[Records about locating elements on screens]
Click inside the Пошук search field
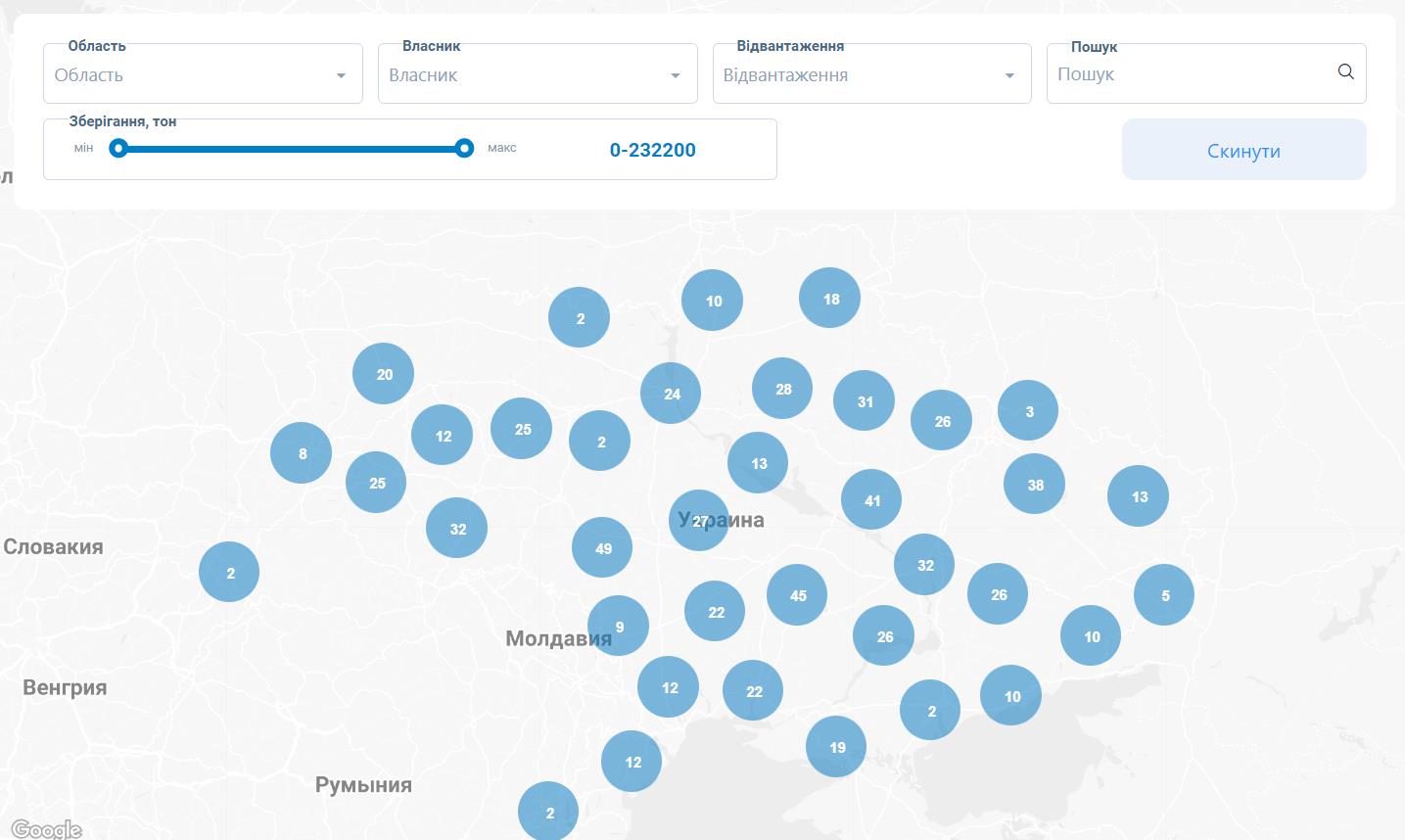 [x=1175, y=73]
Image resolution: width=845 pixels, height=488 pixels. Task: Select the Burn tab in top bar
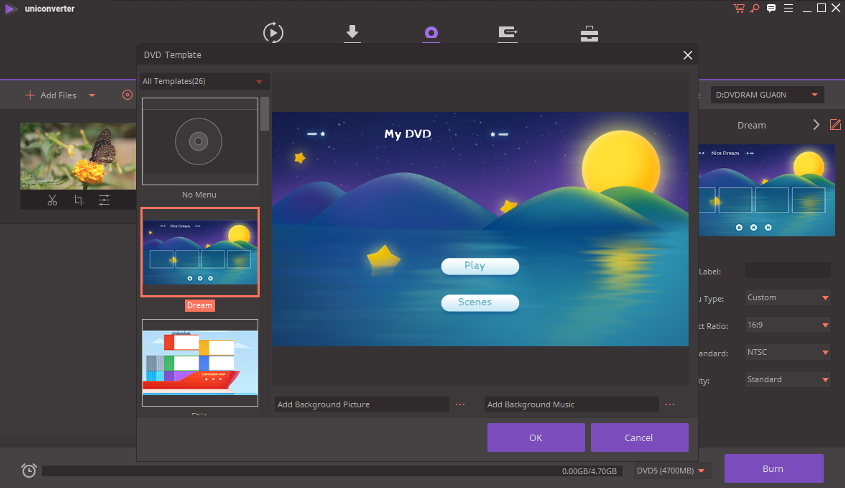430,33
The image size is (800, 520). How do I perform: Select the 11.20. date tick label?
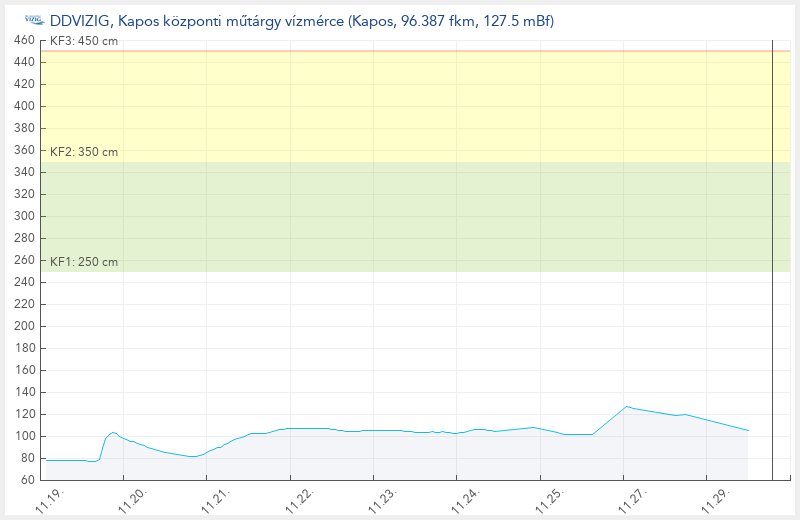coord(133,499)
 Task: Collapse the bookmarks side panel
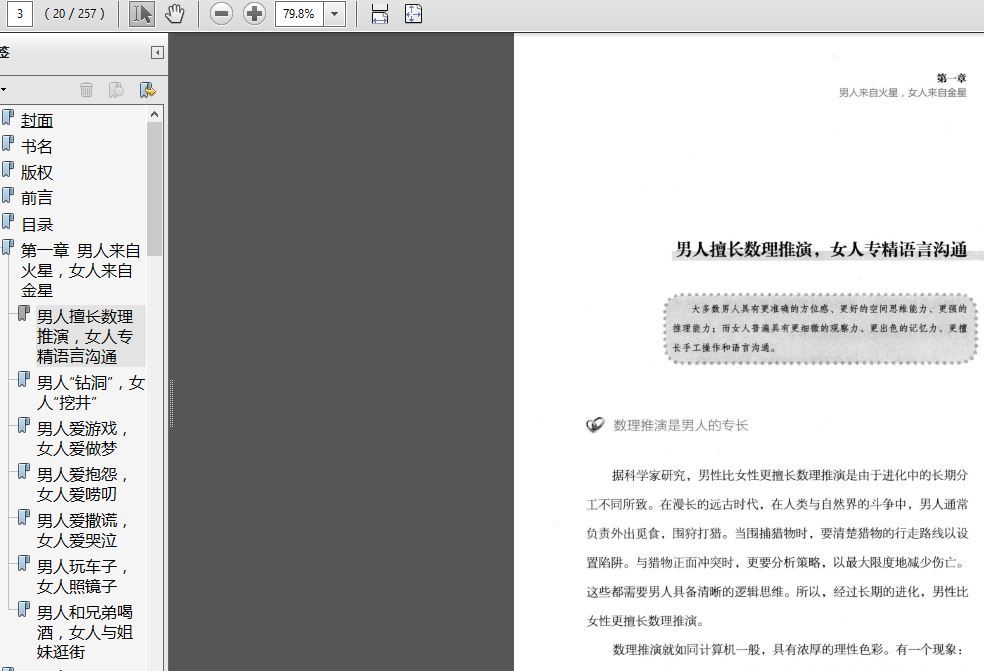point(157,53)
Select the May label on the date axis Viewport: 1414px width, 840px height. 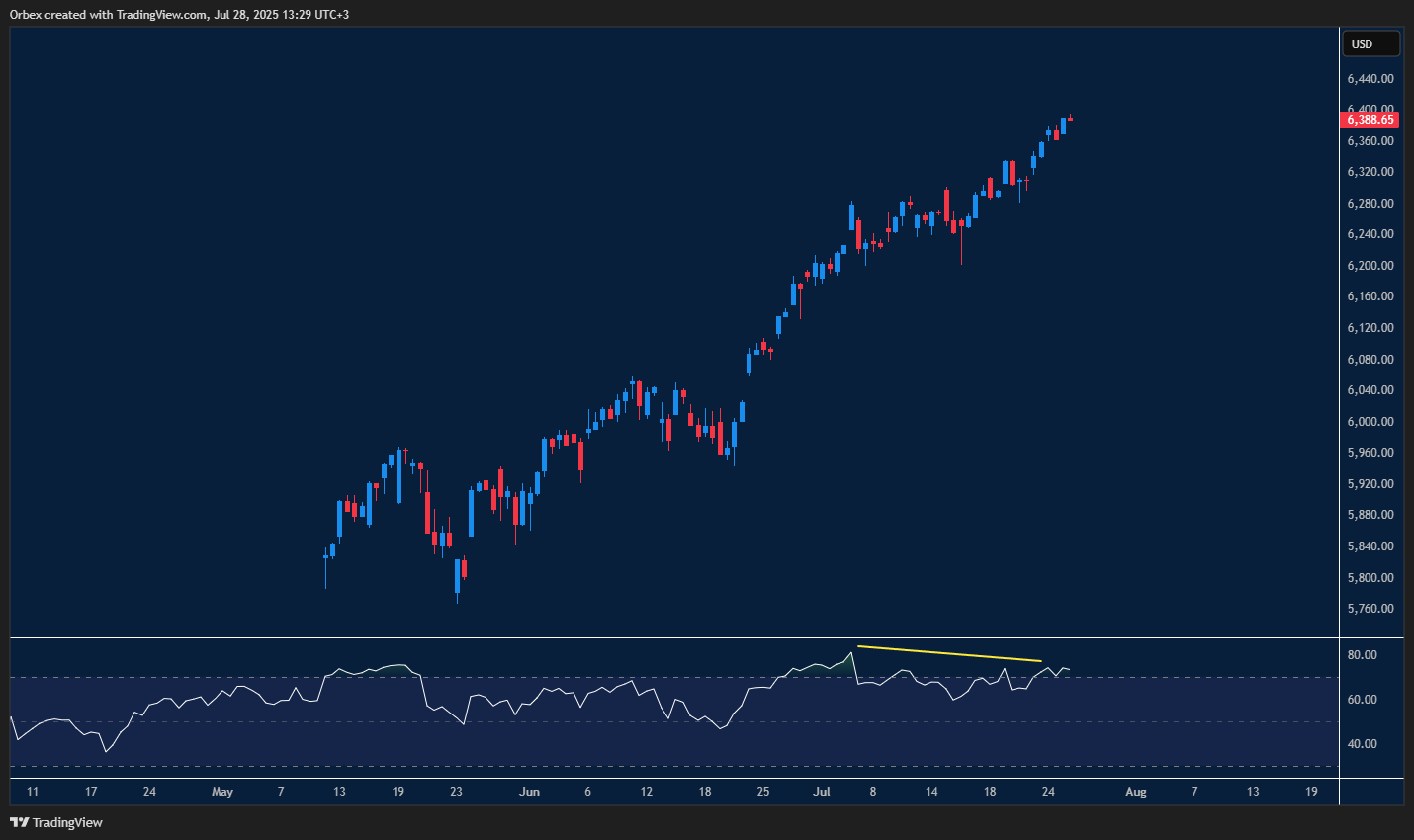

◆ **Stated goal**:
Convert every line of the records above into a Markdown table with the columns Row and Line. Skip blank lines and leave the pictures out.

◆ **Exercise output**:
| Row | Line |
|---|---|
| 1 | Click inside the Пошук search field |
| 2 |  [x=1175, y=73] |
| 3 | Image resolution: width=845 pixels, height=488 pixels. Task: Select the Burn tab in top bar |
| 4 | 430,33 |
| 5 | The image size is (800, 520). How do I perform: Select the 11.20. date tick label? |
| 6 | coord(133,499) |
| 7 |  Task: Collapse the bookmarks side panel |
| 8 | point(157,53) |
| 9 | Select the May label on the date axis Viewport: 1414px width, 840px height.  |